Пасхальные каникулы
правитьI.
правитьВ те времена все месяцы были очень-очень длинны, а годы почти нескончаемы.
Ясные летние и каникулярные месяцы сладостно тянулись, а месяцы поздней осени и зимние, отравленные уроками, назначенными в наказание задачами, холодами и дождями, влачились уныло, с медлительною косностью.
Год, о котором я сейчас поведу речь, был, кажется, двенадцатым моим годом на земле. Я провел его — увы! — под ферулой «Большой Черной Обезьяны», профессора литературы в колледже, где я впервые выступал вполне бесславно… Этот год оставил во мне впечатления, которые и сейчас еще меня тяготят и удручают, как я ни мало сосредоточиваю на них память.
Я помню, как будто-то было вчера, глубокую и безотрадную тоскливость октябрьского дня который в тот год был последним днем каникул и кануном жестокого «начала учения». Я вернулся в то самое утро после волшебного препровождения времени, после жизни на свободе под солнцем у двоюродных братьев на юге; у меня голова еще была полна светлых деревенских впечатлений: в ней носились веселый сбор винограда среди покрасневших лоз, восхождения дубовыми лесами к фантастическим старым замкам, прилепившимся на вершинах; случайное бродяжничество с шайкой маленьких приятелей, у которых я был признанным вождем… Какая перемена, Боже мой! Возвратиться так в свой дом, хотя столь любимый, чтобы видеть смерть лета, а завтра надеть ужасное ярмо учения!..
Именно в этот самый день небо внезапно померкшее нагнало на меня осеннюю грусть, которую я ощущал в детстве с такою таинственною напряженностью. Кроме того, я знал в лицо Крашё, то есть «Большую Черную Обезьяну», пред которою нужно было предстать через несколько часов; я много раз видал его проходя с няней мимо мрачной двери колледжа. Уже целый год я его чуял, предвидел, ужасался; мое весьма резкое отвращение к его личности еще усиливало страх неизбежного и близкого заточения…
Я посвятил этот последний день, во-первых, приведению в порядок в своем детском музее различных драгоценных вещей привезенных с южных прогулок: тут были необыкновенные бабочки, пойманные на сентябрьском покосе, удивительные ископаемые открытые в пещерах и и долинах. А потом уединясь у себя в комнате я уселся за письменный стол, где придется завтра — увы! — снова приниматься за работу, и взялся за дело, занявшее меня до сумерек: я составлял календарь собственного образца, чтобы каждый вечер отрывать от него по странице; нужно было приготовить на десять школьных месяцев десять маленьких пачек, каждая по тридцати листков, с обозначением чисел и дней; четверги и воскресенья были написаны с особым почетом на розовой бумаге.
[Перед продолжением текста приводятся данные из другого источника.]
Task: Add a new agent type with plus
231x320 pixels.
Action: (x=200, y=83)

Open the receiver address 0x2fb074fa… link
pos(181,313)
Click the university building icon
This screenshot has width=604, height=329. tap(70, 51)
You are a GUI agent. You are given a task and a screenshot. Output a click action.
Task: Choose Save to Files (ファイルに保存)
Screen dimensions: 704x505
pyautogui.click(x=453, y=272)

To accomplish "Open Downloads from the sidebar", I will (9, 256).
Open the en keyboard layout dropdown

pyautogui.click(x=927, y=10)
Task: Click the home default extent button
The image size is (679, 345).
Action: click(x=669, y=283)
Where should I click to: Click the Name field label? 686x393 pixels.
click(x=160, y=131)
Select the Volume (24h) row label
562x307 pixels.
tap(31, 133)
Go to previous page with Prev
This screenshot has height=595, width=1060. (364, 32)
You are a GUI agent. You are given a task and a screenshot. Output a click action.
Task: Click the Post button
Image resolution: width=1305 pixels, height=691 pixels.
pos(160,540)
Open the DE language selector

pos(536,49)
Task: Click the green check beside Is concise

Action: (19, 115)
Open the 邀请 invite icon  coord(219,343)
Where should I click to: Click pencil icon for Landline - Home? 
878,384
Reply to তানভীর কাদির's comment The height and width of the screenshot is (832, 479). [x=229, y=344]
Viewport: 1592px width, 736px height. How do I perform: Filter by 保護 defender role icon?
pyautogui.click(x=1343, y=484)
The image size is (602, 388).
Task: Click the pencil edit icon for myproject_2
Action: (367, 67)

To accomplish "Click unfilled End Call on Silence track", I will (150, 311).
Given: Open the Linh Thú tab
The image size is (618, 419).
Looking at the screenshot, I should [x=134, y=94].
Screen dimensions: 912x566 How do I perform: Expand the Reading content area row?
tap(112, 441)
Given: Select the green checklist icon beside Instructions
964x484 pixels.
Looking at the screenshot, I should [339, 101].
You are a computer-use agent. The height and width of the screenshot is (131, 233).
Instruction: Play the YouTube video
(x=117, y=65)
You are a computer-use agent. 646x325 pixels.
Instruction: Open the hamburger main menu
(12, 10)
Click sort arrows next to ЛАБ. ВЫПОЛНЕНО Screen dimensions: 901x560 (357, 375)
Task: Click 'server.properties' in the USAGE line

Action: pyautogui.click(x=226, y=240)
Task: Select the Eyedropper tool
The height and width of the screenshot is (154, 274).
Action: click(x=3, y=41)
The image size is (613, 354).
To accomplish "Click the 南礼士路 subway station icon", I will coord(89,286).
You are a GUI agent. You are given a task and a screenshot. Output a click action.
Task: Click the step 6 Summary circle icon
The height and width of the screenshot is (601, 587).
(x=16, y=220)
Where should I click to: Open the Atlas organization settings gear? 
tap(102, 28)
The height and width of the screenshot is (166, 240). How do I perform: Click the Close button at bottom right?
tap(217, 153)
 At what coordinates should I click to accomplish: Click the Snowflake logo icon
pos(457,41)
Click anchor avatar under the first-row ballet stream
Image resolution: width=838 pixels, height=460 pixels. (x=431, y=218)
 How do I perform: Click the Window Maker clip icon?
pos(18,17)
По улице, пока я над этим возился, проходили под туманным небом трубочисты — савояры с жалобным криком, который как погребальное пение раздается у нас осенью по ясным дням: «Чистить трубы с верху до низу!» И жалкие заунывные голоса их нагоняли на мою душу бесконечную тоску.
Тем временем дело мое подвигалось: я добрался до апреля месяца и до блаженного дня Пасхи. Разумеется, этот день был отмечен на розовой бумаге и написан с полною нежностью и тщанием в веночке из цветов. Также на розовой бумаге были написаны десять следующих дней, которые будут десятью днями каникул, сладостным перемирием среди вражеских козней «Большой Обезьяны»…
Когда все было кончено, я открыл шкаф с игрушками, чтобы прибить к одной из полок десять месяцев, выстроив их в ряд, начиная со зловещего октября.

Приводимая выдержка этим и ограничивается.